◆ Activity
List each line of the data in which the string "Kroatien" appears.

◆ Exercise input

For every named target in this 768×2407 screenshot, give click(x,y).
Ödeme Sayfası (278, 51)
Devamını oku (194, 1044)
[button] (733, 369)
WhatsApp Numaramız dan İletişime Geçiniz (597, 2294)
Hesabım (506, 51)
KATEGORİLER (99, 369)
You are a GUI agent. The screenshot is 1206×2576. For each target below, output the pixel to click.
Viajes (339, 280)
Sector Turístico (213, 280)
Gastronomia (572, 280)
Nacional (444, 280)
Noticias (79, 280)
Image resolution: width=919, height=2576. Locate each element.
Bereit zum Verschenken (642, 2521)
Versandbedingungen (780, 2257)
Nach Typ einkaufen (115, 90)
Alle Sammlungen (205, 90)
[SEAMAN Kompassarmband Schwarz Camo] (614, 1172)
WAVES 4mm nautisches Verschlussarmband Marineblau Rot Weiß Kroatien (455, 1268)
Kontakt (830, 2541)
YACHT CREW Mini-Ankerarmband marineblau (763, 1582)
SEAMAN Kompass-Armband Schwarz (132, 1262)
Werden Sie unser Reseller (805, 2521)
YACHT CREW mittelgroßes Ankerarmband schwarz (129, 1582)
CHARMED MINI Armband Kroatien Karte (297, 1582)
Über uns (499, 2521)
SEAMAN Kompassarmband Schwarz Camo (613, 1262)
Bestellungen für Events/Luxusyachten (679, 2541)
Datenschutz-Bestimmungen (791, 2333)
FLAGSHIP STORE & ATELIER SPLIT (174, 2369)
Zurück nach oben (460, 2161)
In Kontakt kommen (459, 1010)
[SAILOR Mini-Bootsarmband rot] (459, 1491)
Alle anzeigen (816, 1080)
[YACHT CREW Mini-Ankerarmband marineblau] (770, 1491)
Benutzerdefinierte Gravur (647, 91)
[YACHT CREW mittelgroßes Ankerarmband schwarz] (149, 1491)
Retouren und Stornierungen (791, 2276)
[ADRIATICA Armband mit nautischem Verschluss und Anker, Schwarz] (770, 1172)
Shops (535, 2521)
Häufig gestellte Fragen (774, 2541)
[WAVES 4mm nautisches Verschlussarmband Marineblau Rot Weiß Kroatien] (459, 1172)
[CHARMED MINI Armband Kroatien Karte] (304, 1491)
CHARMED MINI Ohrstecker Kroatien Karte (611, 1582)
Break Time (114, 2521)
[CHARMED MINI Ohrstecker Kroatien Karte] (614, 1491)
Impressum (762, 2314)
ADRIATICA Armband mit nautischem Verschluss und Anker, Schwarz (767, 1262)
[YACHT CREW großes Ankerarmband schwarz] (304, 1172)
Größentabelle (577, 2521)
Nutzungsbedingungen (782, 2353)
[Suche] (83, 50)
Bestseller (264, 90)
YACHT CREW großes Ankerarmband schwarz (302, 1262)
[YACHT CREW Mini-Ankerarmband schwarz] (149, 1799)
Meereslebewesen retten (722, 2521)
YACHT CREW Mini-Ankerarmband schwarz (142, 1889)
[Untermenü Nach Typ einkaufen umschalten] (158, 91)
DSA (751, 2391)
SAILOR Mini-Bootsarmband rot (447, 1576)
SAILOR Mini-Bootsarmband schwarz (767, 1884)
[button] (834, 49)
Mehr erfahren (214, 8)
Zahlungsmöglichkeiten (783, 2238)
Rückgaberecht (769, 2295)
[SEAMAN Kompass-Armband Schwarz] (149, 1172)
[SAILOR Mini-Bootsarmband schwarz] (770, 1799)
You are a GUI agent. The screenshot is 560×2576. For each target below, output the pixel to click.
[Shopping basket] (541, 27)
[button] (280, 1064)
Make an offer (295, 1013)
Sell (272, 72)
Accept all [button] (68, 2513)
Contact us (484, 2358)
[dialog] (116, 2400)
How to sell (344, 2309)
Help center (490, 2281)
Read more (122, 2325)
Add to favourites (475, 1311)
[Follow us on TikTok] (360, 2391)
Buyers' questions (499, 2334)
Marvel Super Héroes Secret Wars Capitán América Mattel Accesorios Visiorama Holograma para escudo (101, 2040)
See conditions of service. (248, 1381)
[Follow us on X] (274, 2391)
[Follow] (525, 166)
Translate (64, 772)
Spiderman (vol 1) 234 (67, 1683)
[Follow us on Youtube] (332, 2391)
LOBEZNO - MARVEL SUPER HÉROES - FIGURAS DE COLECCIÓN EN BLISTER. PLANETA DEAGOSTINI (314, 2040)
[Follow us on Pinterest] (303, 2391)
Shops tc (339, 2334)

◆ Solution to this problem
WAVES 4mm nautisches Verschlussarmband Marineblau Rot Weiß Kroatien (455, 1268)
CHARMED MINI Armband Kroatien Karte (297, 1582)
[WAVES 4mm nautisches Verschlussarmband Marineblau Rot Weiß Kroatien] (459, 1172)
[CHARMED MINI Armband Kroatien Karte] (304, 1491)
CHARMED MINI Ohrstecker Kroatien Karte (611, 1582)
[CHARMED MINI Ohrstecker Kroatien Karte] (614, 1491)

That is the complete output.